I thought it was interesting that someone in the recording industry would use such a non-technical term or description for a DSD vs. PCM comparison. I suppose there are always things that cannot be accurately described, but to my mind using such a description for sound would be akin a doctor trying to describe a faulty heart rhythm by "sounding it out" rather than being able to identify and state that the patient is in "A-Fib" (atrial fibrulation) or something similar.

Scott,
as someone in the recording industry, I am very leery of folks using technical terms to bolster their subjective evaluations. Technical phenomena may not relate to the effects that you hear in any direct way. The first example that comes to mind is jitter. We can measure jitter, but can we predict what the listener will hear, given the measurement? Variations in the music itself, not to mention the converters and later components, up to and including the listener's ears (by which I always mean the ear/brain hearing apparatus) may create sonic artifact "A," or sonic artifact "B," or no artifact, as the listener perceives it.
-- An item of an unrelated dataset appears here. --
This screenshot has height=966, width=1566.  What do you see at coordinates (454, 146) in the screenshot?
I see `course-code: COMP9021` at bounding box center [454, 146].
So to talk about jitter, or one of many measurable nasties, as if it were a certain "sound" would be to take this giant leap off the intellectual cliff.
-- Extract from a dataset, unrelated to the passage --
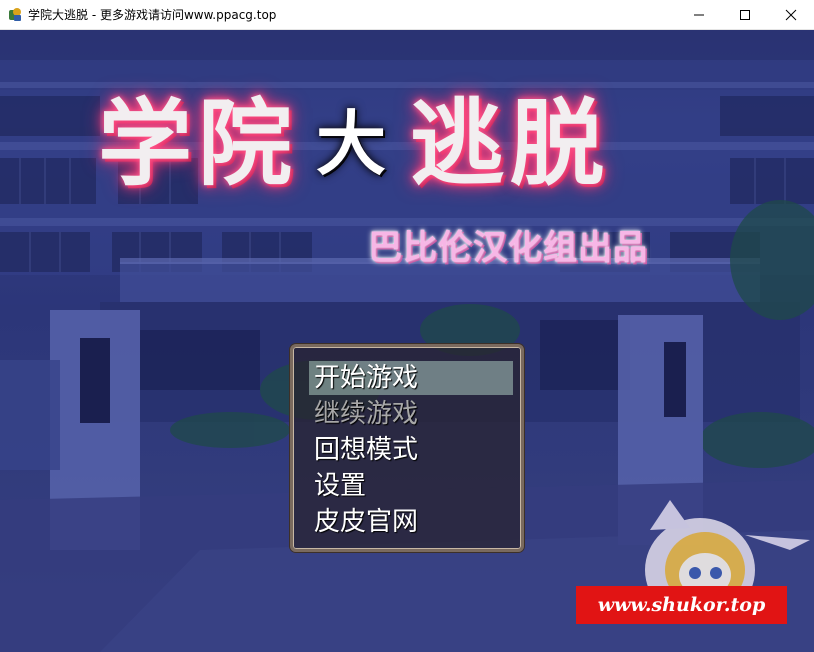 The width and height of the screenshot is (814, 652). What do you see at coordinates (152, 15) in the screenshot?
I see `window-title: 学院大逃脱 - 更多游戏请访问www.ppacg.top` at bounding box center [152, 15].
If the doctor (to use your example) hears a sound but that sound may be common to several diagnoses, he is out of line to say "A-Fib" on that basis alone. Both he and the patient are better off if he just says, "thu-THUMP" until further information is available.

Note to mdt about hearing: I totally agree. Most engineers have some degree of hearing loss by the time they figure out what they're doing. Their brains compensate. I mean, of course, up to a point.